NEW HAVEN, Conn. (WTNH) – The legalization of marijuana for recreational and medical use has led to a growing acceptance, and shrinking perception of harm. But it’s not the pot of the 60’s and 70’s.

“Now it’s about growing pure forms of marijuana, getting strains that are more and more potent,” says Andy Buccaro with Project Courage.

Now, more potent in a liquid, oil or wax like form. With vaping, fast becoming the tool of choice among students in Connecticut, to inhale the stuff.
A survey of 2,500 students in the Valley, by behavioral health care provider BHcare, reflects the trend.

“The survey shows that we have students using vaping devices and then we have students who say they like the buzz feeling it gives them from using the vaping devices,” said Pam Mautte, BHcare Prevention Director.

She hears it from high school students she meets while talking about the danger of drug addiction.

“They replace it with the marijuana oil so they are getting high from it without the odor of the marijuana,” says Mautte.

Patricia Rehmer heads up the Behavioral Health Network at Hartford Healthcare.

“And the other thing I’m hearing recently is that the kids believe somehow that vaping pot is better for their lungs and that’s just not true. The jury is still out on the whole vaping issue,” says Rehmer.

Drinking alcohol, also taking on a different taste, which can start as early as 12 years old.

Mautte says, “Our students aren’t just experimenting with alcohol, they are drinking to get drunk.”

“I don’t think there’s a good understanding of how dangerous that is,” says Rehmer, “that you can actually overdose from too much alcohol.”

Opiate use us not going away anytime soon.

Buccaro is the Executive Director of Project Courage, where adolescents and young adults come for treatment.

“Early on, you can talk about things in terms of socially being accepted. They see other kids doing it. They want to be part of the popular crowd. But also I think a big motive is the level of stress we’re seeing with a lot of our adolescents,” he said.

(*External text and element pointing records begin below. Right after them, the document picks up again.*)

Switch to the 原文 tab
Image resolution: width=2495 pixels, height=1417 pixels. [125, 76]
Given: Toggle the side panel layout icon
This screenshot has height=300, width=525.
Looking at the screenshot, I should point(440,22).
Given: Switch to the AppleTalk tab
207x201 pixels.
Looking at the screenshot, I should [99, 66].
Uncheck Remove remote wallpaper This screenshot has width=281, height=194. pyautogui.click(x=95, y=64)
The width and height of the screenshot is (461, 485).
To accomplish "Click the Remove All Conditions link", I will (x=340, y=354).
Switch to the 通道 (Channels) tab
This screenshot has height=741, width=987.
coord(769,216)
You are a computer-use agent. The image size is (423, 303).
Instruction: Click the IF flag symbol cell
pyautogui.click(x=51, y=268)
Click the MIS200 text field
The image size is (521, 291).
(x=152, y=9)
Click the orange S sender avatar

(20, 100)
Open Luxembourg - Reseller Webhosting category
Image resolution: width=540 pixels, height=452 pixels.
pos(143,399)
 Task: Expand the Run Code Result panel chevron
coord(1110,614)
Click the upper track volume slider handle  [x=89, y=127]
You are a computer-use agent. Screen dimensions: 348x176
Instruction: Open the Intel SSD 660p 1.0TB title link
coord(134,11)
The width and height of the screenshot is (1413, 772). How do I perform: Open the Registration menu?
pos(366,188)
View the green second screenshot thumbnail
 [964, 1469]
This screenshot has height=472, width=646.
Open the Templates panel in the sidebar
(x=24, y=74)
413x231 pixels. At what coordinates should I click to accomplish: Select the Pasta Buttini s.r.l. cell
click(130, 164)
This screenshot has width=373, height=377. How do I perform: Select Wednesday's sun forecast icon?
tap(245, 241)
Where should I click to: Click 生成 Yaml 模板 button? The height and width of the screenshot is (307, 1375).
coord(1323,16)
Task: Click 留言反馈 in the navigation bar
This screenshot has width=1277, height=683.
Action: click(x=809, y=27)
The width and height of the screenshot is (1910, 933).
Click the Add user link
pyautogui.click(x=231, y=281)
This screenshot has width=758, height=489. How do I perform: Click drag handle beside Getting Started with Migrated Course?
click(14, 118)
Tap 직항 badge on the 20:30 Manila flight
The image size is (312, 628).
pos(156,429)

The low cost of heroin tightens that stranglehold.

“Once you get into the point you are using heroin the motive becomes more about I need to be okay, I need to be normal,” says Buccaro.

The prescription pill exchange is increasingly happening one-on-one.

“They just talk one-on-one with each other. I have this and you should try this. I’ll give you two of this for one of that,” said Mautte.

There is a downward trend among high schoolers for opioids, not so among young adults.

“If we look at our admissions for example, it’s the 18 to 26 years old that are truly, we are seeing just huge numbers,” Rehmer says.

The opioid crisis could involve anything from pain to attention deficit disorder medications.

When it comes to marijuana, Mautte says, “Students often say it reduces their anxiety, but research actually shows it can increase that anxiety over time.”

She says smoking pot could start as early as 7th grade.